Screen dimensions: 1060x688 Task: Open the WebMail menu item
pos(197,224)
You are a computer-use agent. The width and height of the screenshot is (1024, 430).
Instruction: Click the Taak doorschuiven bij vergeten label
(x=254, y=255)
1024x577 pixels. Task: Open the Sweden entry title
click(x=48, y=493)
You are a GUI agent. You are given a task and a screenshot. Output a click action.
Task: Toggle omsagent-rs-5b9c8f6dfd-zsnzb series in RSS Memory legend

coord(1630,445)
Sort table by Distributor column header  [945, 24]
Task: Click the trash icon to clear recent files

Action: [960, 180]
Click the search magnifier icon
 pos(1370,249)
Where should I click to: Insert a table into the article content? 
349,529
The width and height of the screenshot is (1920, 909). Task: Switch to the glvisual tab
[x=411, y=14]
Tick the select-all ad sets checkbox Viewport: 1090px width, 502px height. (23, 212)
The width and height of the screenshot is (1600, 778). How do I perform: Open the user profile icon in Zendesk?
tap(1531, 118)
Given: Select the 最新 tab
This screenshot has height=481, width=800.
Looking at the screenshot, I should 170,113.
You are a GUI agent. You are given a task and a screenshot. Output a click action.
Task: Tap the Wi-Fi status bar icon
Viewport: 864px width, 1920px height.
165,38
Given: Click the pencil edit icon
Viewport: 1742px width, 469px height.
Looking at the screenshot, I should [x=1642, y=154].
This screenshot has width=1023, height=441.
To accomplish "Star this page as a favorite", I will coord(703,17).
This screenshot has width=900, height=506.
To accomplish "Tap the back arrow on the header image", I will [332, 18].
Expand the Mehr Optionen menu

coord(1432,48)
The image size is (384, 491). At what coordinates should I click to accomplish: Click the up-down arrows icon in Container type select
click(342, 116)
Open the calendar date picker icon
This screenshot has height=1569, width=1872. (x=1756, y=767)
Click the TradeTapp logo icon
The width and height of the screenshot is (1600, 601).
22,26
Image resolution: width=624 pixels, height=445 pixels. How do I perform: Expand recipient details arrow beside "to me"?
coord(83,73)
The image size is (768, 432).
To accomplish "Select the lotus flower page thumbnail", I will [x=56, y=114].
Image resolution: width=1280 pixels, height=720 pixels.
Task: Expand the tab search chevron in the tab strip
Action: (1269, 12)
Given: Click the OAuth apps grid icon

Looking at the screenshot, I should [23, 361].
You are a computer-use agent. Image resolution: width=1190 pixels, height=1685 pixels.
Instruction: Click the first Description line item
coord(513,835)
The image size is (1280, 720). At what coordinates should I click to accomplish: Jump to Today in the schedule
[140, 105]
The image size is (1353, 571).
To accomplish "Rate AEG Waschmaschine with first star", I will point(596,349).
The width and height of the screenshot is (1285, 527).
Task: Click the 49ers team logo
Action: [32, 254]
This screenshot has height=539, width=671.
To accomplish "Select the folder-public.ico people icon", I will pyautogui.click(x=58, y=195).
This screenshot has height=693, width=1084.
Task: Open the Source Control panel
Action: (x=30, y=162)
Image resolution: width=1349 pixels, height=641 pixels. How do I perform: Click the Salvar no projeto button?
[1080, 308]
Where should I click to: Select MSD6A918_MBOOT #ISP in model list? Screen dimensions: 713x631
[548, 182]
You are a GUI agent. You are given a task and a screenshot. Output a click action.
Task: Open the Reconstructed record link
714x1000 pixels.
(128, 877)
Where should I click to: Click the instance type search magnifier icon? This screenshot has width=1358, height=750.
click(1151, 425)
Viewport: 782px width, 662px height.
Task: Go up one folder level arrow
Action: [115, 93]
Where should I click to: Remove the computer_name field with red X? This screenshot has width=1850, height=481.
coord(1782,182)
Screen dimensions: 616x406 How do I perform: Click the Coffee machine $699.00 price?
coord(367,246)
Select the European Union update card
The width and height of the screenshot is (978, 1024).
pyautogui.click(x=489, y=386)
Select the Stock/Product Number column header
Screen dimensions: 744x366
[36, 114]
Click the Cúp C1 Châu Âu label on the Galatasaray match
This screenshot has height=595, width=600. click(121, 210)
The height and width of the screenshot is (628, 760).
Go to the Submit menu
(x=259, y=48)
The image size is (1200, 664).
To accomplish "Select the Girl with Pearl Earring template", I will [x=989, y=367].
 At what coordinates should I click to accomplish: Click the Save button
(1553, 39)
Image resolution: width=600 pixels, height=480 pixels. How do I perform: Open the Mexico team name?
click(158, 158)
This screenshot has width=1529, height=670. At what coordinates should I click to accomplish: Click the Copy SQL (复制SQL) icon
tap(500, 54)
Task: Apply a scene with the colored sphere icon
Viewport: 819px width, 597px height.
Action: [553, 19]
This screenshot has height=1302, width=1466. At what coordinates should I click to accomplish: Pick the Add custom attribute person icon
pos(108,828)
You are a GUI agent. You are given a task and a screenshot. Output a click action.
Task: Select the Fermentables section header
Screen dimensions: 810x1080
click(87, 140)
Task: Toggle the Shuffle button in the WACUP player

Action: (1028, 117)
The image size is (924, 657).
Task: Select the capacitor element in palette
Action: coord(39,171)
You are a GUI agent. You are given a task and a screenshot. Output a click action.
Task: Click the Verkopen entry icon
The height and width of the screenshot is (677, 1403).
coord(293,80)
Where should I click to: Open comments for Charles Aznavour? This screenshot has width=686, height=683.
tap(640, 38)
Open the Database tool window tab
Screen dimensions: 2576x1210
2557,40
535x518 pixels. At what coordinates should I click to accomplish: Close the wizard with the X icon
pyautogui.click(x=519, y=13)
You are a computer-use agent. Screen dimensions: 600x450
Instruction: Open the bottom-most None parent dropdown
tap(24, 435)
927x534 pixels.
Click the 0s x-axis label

────────

**TASK REQUIREMENTS:** An exact copy of every line above is what this asks for.

**RESPONSE TO THE TASK:**
Screen dimensions: 1060x688 Task: Open the WebMail menu item
pos(197,224)
You are a computer-use agent. The width and height of the screenshot is (1024, 430).
Instruction: Click the Taak doorschuiven bij vergeten label
(x=254, y=255)
1024x577 pixels. Task: Open the Sweden entry title
click(x=48, y=493)
You are a GUI agent. You are given a task and a screenshot. Output a click action.
Task: Toggle omsagent-rs-5b9c8f6dfd-zsnzb series in RSS Memory legend

coord(1630,445)
Sort table by Distributor column header  [945, 24]
Task: Click the trash icon to clear recent files

Action: [960, 180]
Click the search magnifier icon
 pos(1370,249)
Where should I click to: Insert a table into the article content? 
349,529
The width and height of the screenshot is (1920, 909). Task: Switch to the glvisual tab
[x=411, y=14]
Tick the select-all ad sets checkbox Viewport: 1090px width, 502px height. (23, 212)
The width and height of the screenshot is (1600, 778). How do I perform: Open the user profile icon in Zendesk?
tap(1531, 118)
Given: Select the 最新 tab
This screenshot has height=481, width=800.
Looking at the screenshot, I should 170,113.
You are a GUI agent. You are given a task and a screenshot. Output a click action.
Task: Tap the Wi-Fi status bar icon
Viewport: 864px width, 1920px height.
165,38
Given: Click the pencil edit icon
Viewport: 1742px width, 469px height.
Looking at the screenshot, I should [x=1642, y=154].
This screenshot has width=1023, height=441.
To accomplish "Star this page as a favorite", I will coord(703,17).
This screenshot has width=900, height=506.
To accomplish "Tap the back arrow on the header image", I will [332, 18].
Expand the Mehr Optionen menu

coord(1432,48)
The image size is (384, 491). At what coordinates should I click to accomplish: Click the up-down arrows icon in Container type select
click(342, 116)
Open the calendar date picker icon
This screenshot has height=1569, width=1872. (x=1756, y=767)
Click the TradeTapp logo icon
The width and height of the screenshot is (1600, 601).
22,26
Image resolution: width=624 pixels, height=445 pixels. How do I perform: Expand recipient details arrow beside "to me"?
coord(83,73)
The image size is (768, 432).
To accomplish "Select the lotus flower page thumbnail", I will [x=56, y=114].
Image resolution: width=1280 pixels, height=720 pixels.
Task: Expand the tab search chevron in the tab strip
Action: (1269, 12)
Given: Click the OAuth apps grid icon

Looking at the screenshot, I should [23, 361].
You are a computer-use agent. Image resolution: width=1190 pixels, height=1685 pixels.
Instruction: Click the first Description line item
coord(513,835)
The image size is (1280, 720). At what coordinates should I click to accomplish: Jump to Today in the schedule
[140, 105]
The image size is (1353, 571).
To accomplish "Rate AEG Waschmaschine with first star", I will point(596,349).
The width and height of the screenshot is (1285, 527).
Task: Click the 49ers team logo
Action: [32, 254]
This screenshot has height=539, width=671.
To accomplish "Select the folder-public.ico people icon", I will pyautogui.click(x=58, y=195).
This screenshot has height=693, width=1084.
Task: Open the Source Control panel
Action: (x=30, y=162)
Image resolution: width=1349 pixels, height=641 pixels. How do I perform: Click the Salvar no projeto button?
[1080, 308]
Where should I click to: Select MSD6A918_MBOOT #ISP in model list? Screen dimensions: 713x631
[548, 182]
You are a GUI agent. You are given a task and a screenshot. Output a click action.
Task: Open the Reconstructed record link
714x1000 pixels.
(128, 877)
Where should I click to: Click the instance type search magnifier icon? This screenshot has width=1358, height=750.
click(1151, 425)
Viewport: 782px width, 662px height.
Task: Go up one folder level arrow
Action: [115, 93]
Where should I click to: Remove the computer_name field with red X? This screenshot has width=1850, height=481.
coord(1782,182)
Screen dimensions: 616x406 How do I perform: Click the Coffee machine $699.00 price?
coord(367,246)
Select the European Union update card
The width and height of the screenshot is (978, 1024).
pyautogui.click(x=489, y=386)
Select the Stock/Product Number column header
Screen dimensions: 744x366
[36, 114]
Click the Cúp C1 Châu Âu label on the Galatasaray match
This screenshot has height=595, width=600. click(121, 210)
The height and width of the screenshot is (628, 760).
Go to the Submit menu
(x=259, y=48)
The image size is (1200, 664).
To accomplish "Select the Girl with Pearl Earring template", I will [x=989, y=367].
 At what coordinates should I click to accomplish: Click the Save button
(1553, 39)
Image resolution: width=600 pixels, height=480 pixels. How do I perform: Open the Mexico team name?
click(158, 158)
This screenshot has width=1529, height=670. At what coordinates should I click to accomplish: Click the Copy SQL (复制SQL) icon
tap(500, 54)
Task: Apply a scene with the colored sphere icon
Viewport: 819px width, 597px height.
Action: [553, 19]
This screenshot has height=1302, width=1466. At what coordinates should I click to accomplish: Pick the Add custom attribute person icon
pos(108,828)
You are a GUI agent. You are given a task and a screenshot. Output a click action.
Task: Select the Fermentables section header
Screen dimensions: 810x1080
click(87, 140)
Task: Toggle the Shuffle button in the WACUP player

Action: (1028, 117)
The image size is (924, 657).
Task: Select the capacitor element in palette
Action: coord(39,171)
You are a GUI agent. You are given a task and a screenshot. Output a click action.
Task: Click the Verkopen entry icon
The height and width of the screenshot is (677, 1403).
coord(293,80)
Where should I click to: Open comments for Charles Aznavour? This screenshot has width=686, height=683.
tap(640, 38)
Open the Database tool window tab
Screen dimensions: 2576x1210
2557,40
535x518 pixels. At what coordinates should I click to accomplish: Close the wizard with the X icon
pyautogui.click(x=519, y=13)
You are a computer-use agent. Screen dimensions: 600x450
Instruction: Open the bottom-most None parent dropdown
tap(24, 435)
927x534 pixels.
Click the 0s x-axis label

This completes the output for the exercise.